==== Passage ====

William IV (Willem Karel Hendrik Friso; 1 September 1711 – 22 October 1751) was Prince of Orange from birth and the first hereditary stadtholder of all the United Provinces of the Netherlands from 1747 until his death in 1751. During his whole life he was furthermore ruler of the Principality of Orange-Nassau within the Holy Roman Empire.

Early life
William was born in Leeuwarden, Netherlands, the son of John William Friso, Prince of Orange, head of the Frisian branch of the House of Orange-Nassau, and of his wife Landgravine Marie Louise of Hesse-Kassel (or Hesse-Cassel).  He was born six weeks after the death of his father.

William succeeded his father as Stadtholder of Friesland and also, under the regency of his mother until 1731, as Stadtholder of Groningen.  In 1722 he was elected Stadtholder of Guelders. The four other provinces of the Dutch Republic:, Holland, Zeeland, Utrecht and Overijssel had in 1702 decided not to appoint a stadtholder after the death of stadtholder William III, issuing the history of the Republic into a period that is known as the Second Stadtholderless Period. In 1747 those four provinces also accepted William as their stadtholder.

Marriage and children
In 1720 William was named the 549th Knight of the Order of the Garter. On 25 March 1734 he married at St James's Palace Anne, Princess Royal, eldest daughter of King George II of Great Britain and Caroline of Ansbach.  William and Anne had five children:

 a stillborn daughter (born 19 December 1736)
 a stillborn daughter (born 22 December 1739)
 Princess Carolina of Orange-Nassau (28 February 1743 – 6 May 1787), married Karl Christian of Nassau-Weilburg
 Princess Anna of Orange-Nassau (15 November 1746 – 29 December 1746)
 William V, Prince of Orange (8 March 1748 – 9 April 1806)

Later life
In 1739 William inherited the estates formerly owned by the Nassau-Dillenburg branch of his family, and in 1743 he inherited those formerly owned by the Nassau-Siegen branch of his family.

==== Information shown ====

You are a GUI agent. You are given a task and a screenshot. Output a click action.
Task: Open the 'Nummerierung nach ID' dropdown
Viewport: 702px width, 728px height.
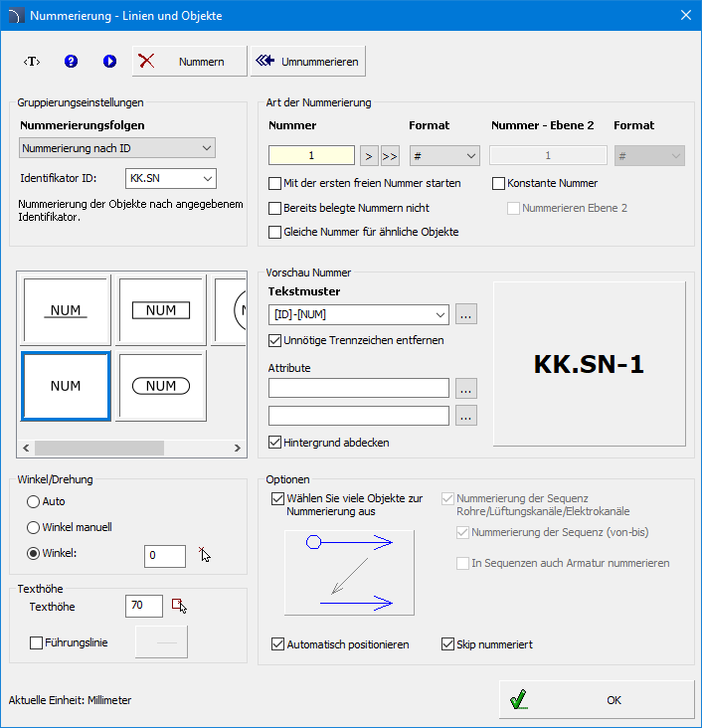[118, 148]
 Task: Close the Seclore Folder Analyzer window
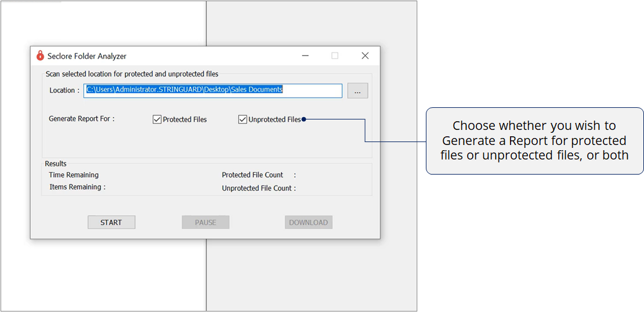click(365, 56)
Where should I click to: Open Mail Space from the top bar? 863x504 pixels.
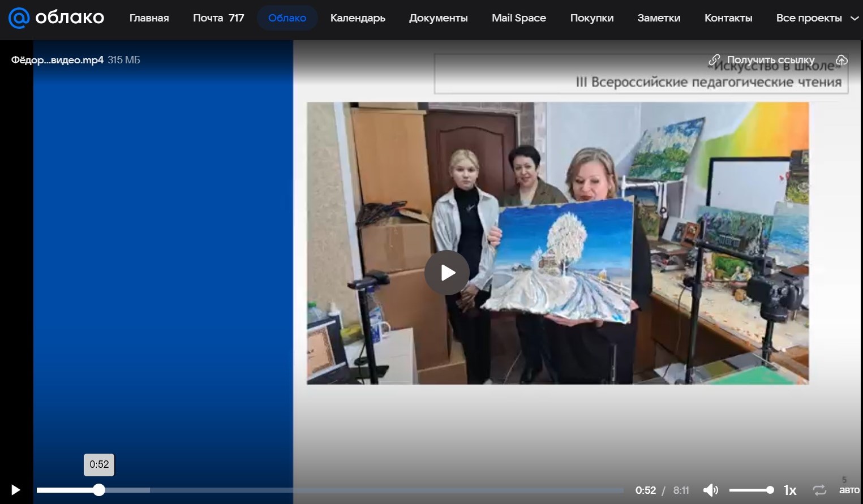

====

■ Description of the task ■
In the passage on William IV, transcribe the section that begins at the words "a stillborn daughter (born 19" and ends after the words "29 December 1746)".

■ Exercise result ■
a stillborn daughter (born 19 December 1736)
 a stillborn daughter (born 22 December 1739)
 Princess Carolina of Orange-Nassau (28 February 1743 – 6 May 1787), married Karl Christian of Nassau-Weilburg
 Princess Anna of Orange-Nassau (15 November 1746 – 29 December 1746)